La Chine est également devenue un pays leader en matière de CRISPR. Cependant, c’est un chercheur chinois qui a effectué l’une des expériences biomédicales les plus controversées : il a modifié le génome d’embryons humains à l’aide de cet outil, ce qui a résulté en la naissance de trois bébés avec des gènes modifiés. Sa conduite a été fortement contestée et il a finalement été condamné à la prison. C’est la raison pour laquelle dans plusieurs pays du monde l’utilisation du ciseau CRISPR demeure illégale dans les gamètes humains, c’est-à-dire dans les cellules où l’information génétique se transmet d’une génération à l’autre.

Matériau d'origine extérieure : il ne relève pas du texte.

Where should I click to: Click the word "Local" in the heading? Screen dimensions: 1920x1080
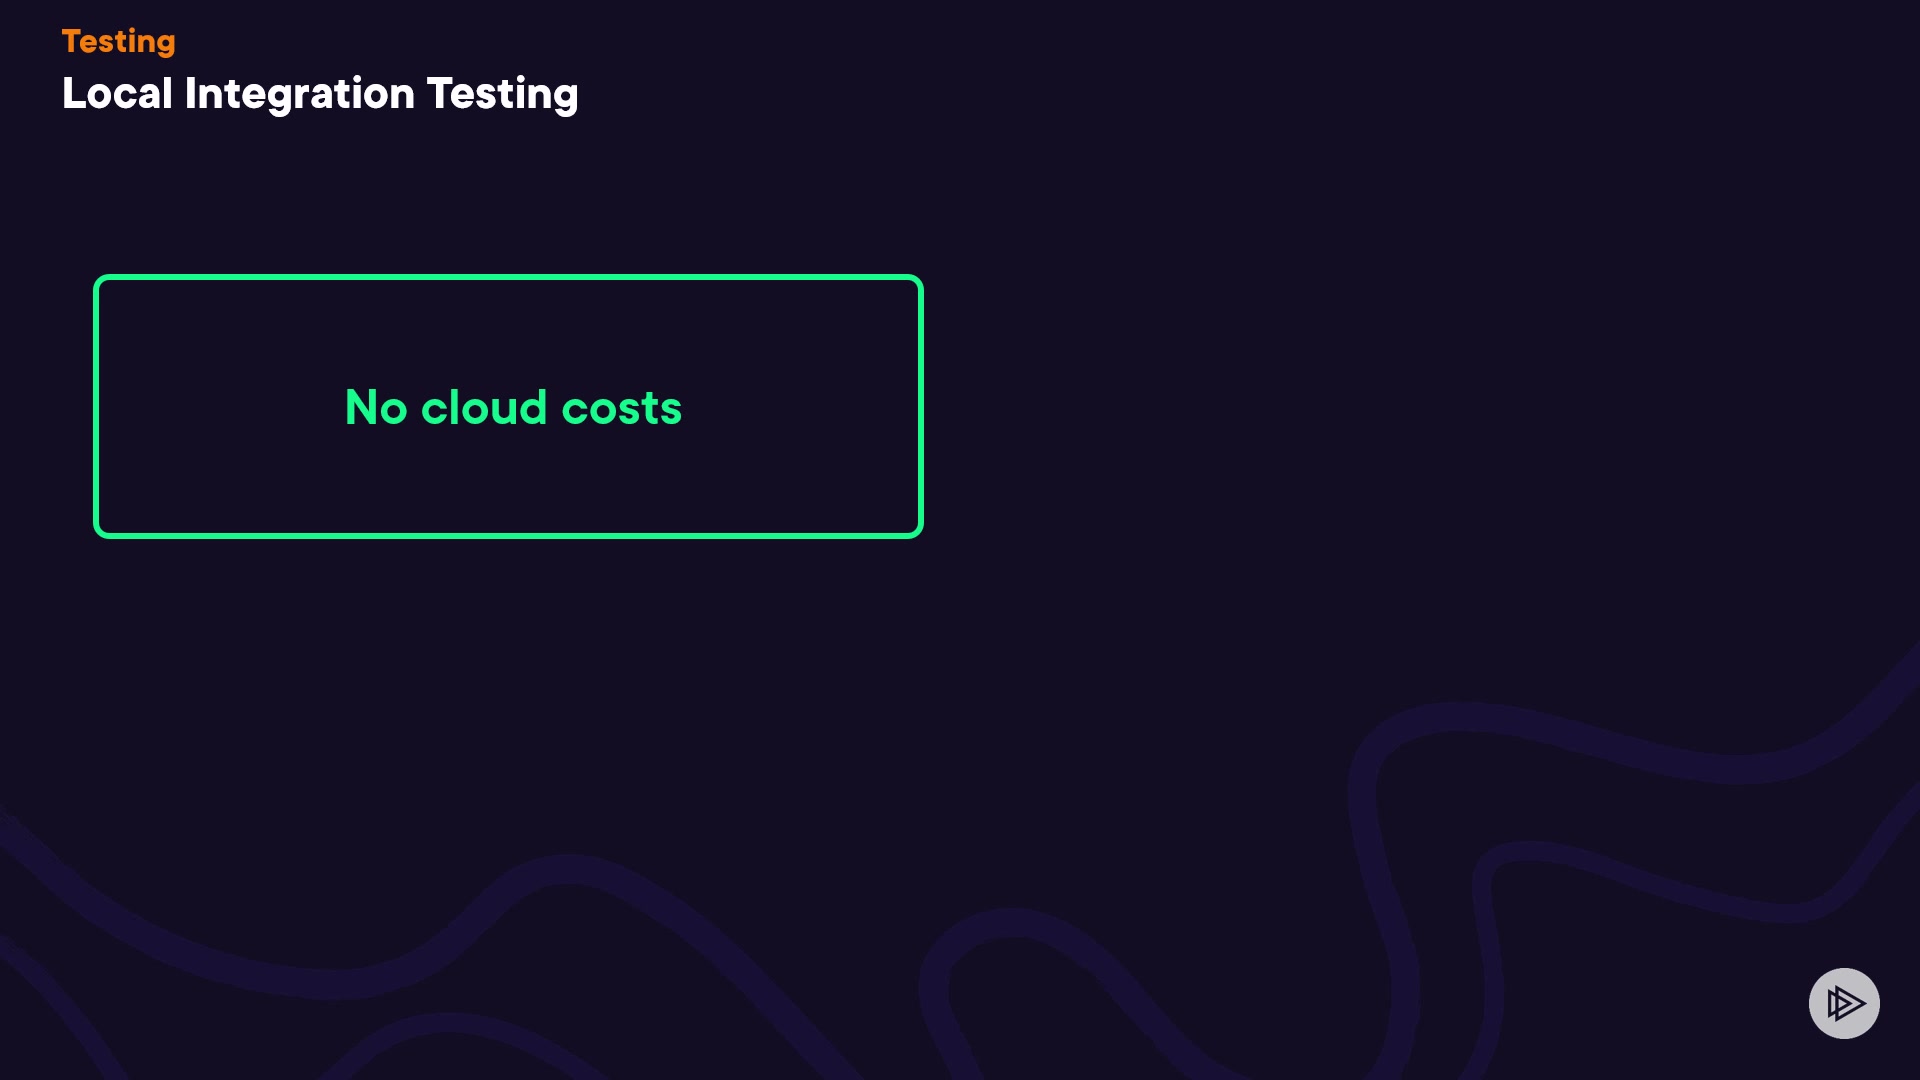[x=117, y=94]
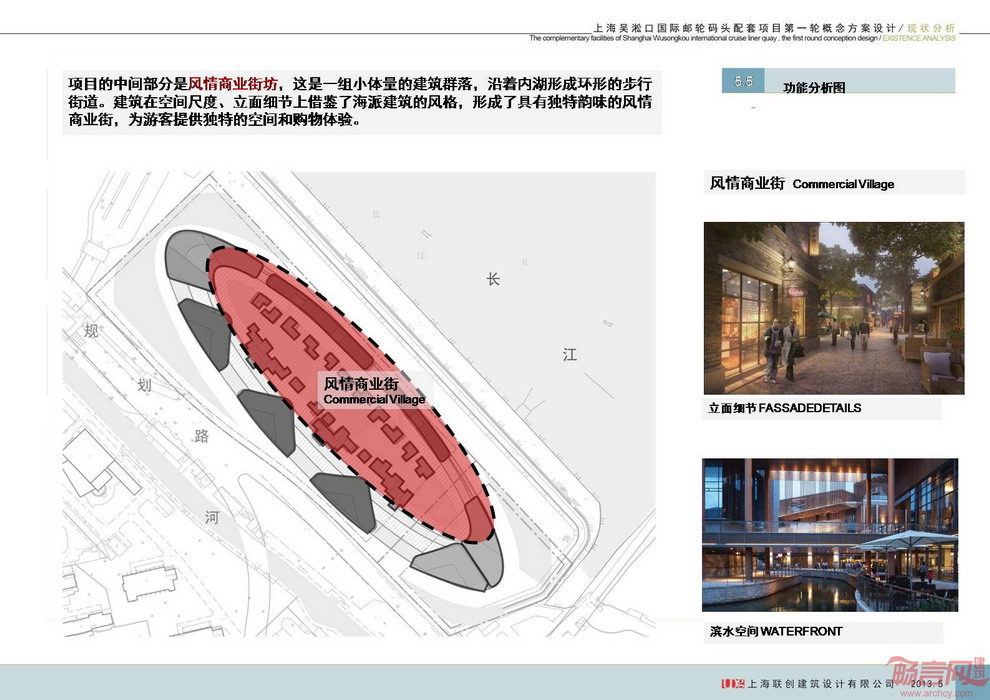The height and width of the screenshot is (700, 990).
Task: Click the 长 character label on the map
Action: pyautogui.click(x=492, y=280)
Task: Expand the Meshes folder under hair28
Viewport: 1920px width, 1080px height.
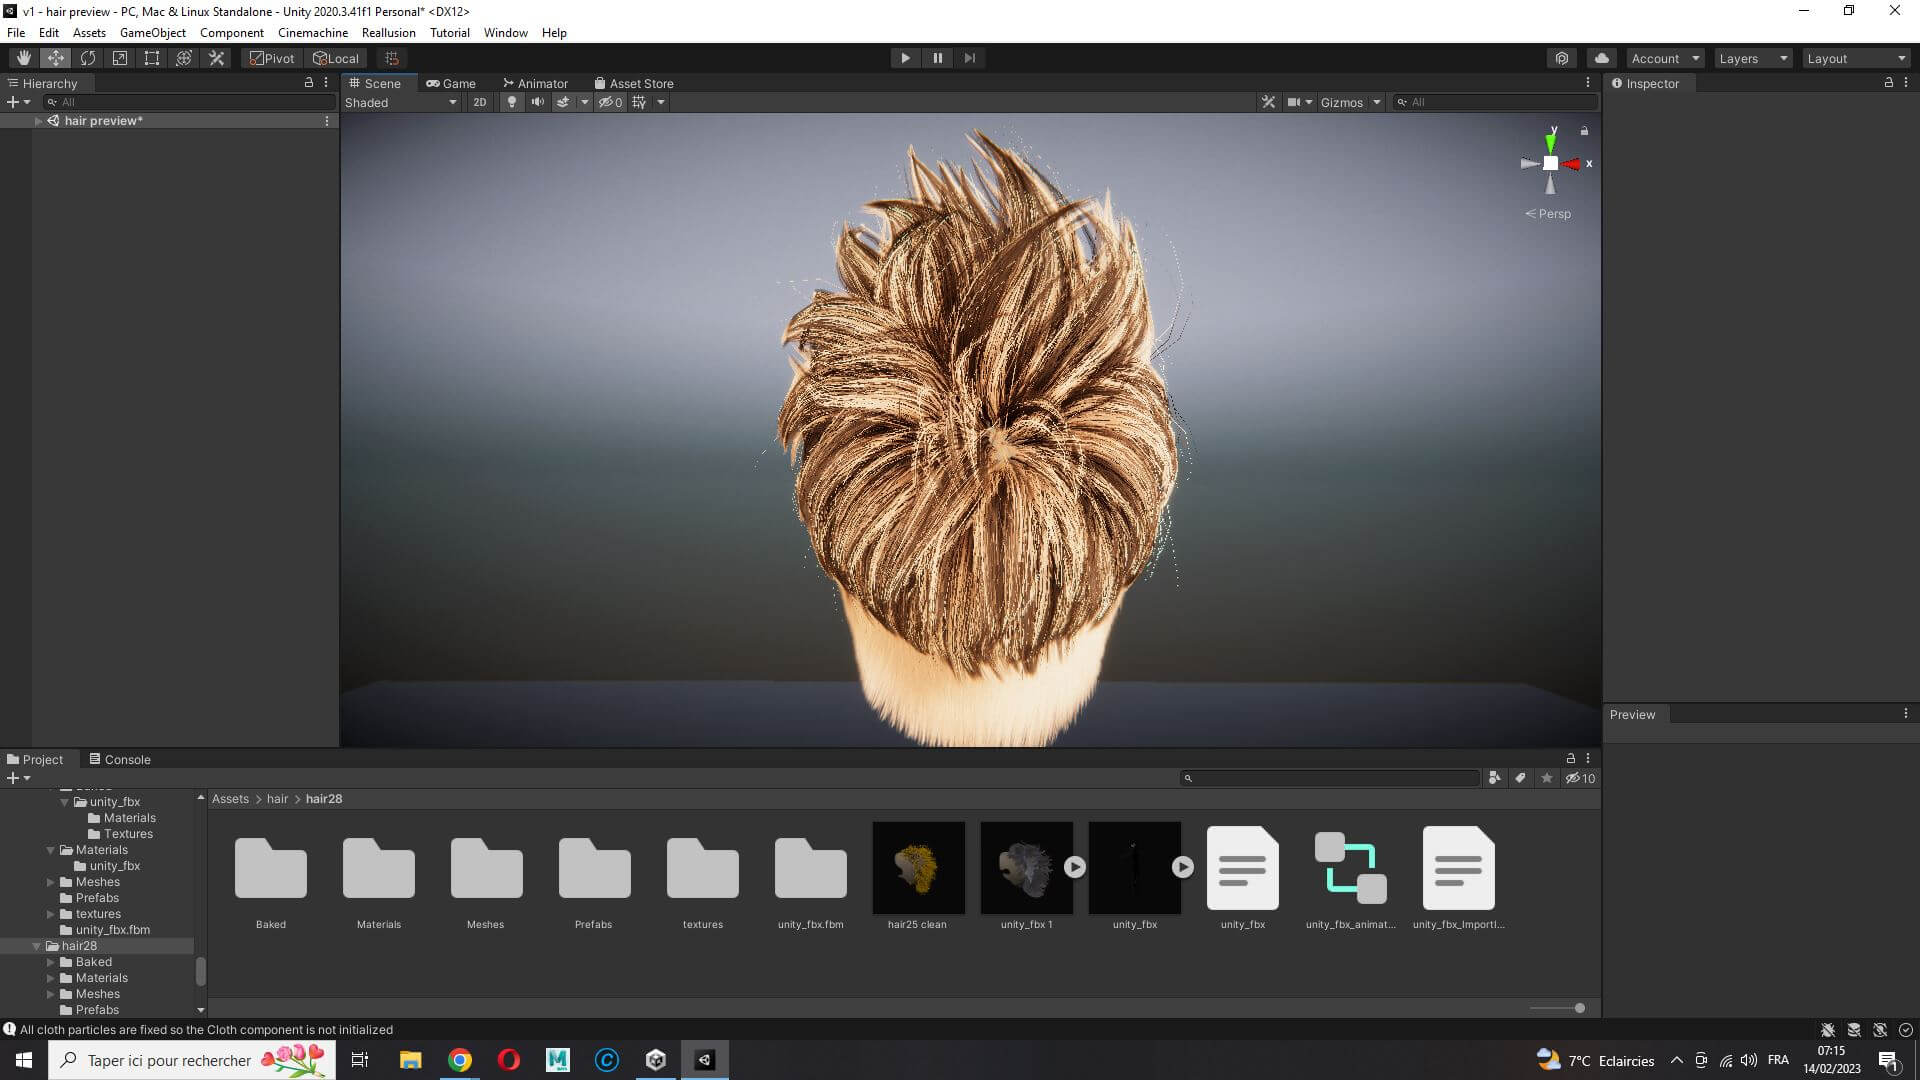Action: click(x=51, y=994)
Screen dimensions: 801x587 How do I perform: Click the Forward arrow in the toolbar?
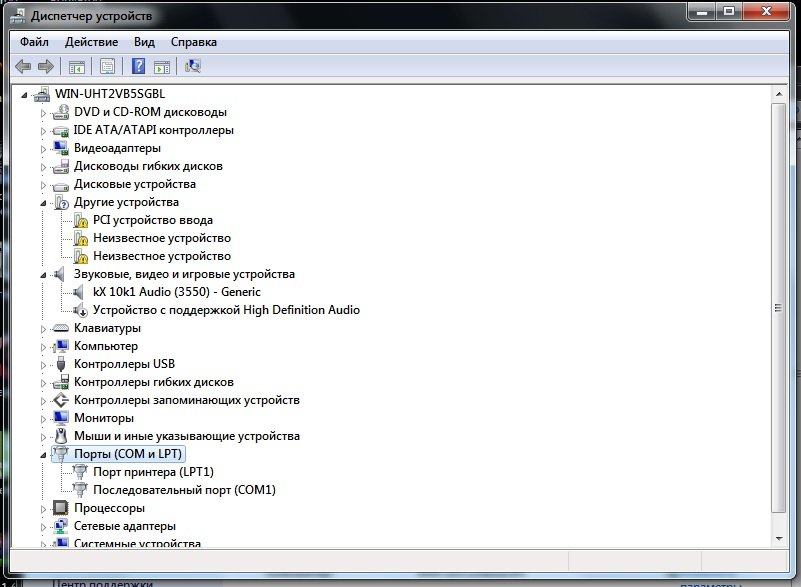click(x=45, y=67)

Enfin, il est possible de dire que cette toute récente découverte a révolutionné le monde de la génétique et de nombreuses nouvelles expériences avec cet outil extraordinaire seront effectuées dans les années à venir. S’il est possible de modeler, de tailler le futur à l’aide de ciseaux grâce à CRISPR-Cas9, alors l’adage du polémiste Maurice Joly devra être revu : ce sera l’histoire ancienne qui sera faite de nos préjugés. Ce qui relevait de la science-fiction il y a seulement quelque temps s’avère maintenant réalité. Il s’agit d’un fait inquiétant, diront certains, ou porteur d’espoir, diront d’autres. Toujours, la science ne cessera d’évoluer et de bouleverser nos certitudes.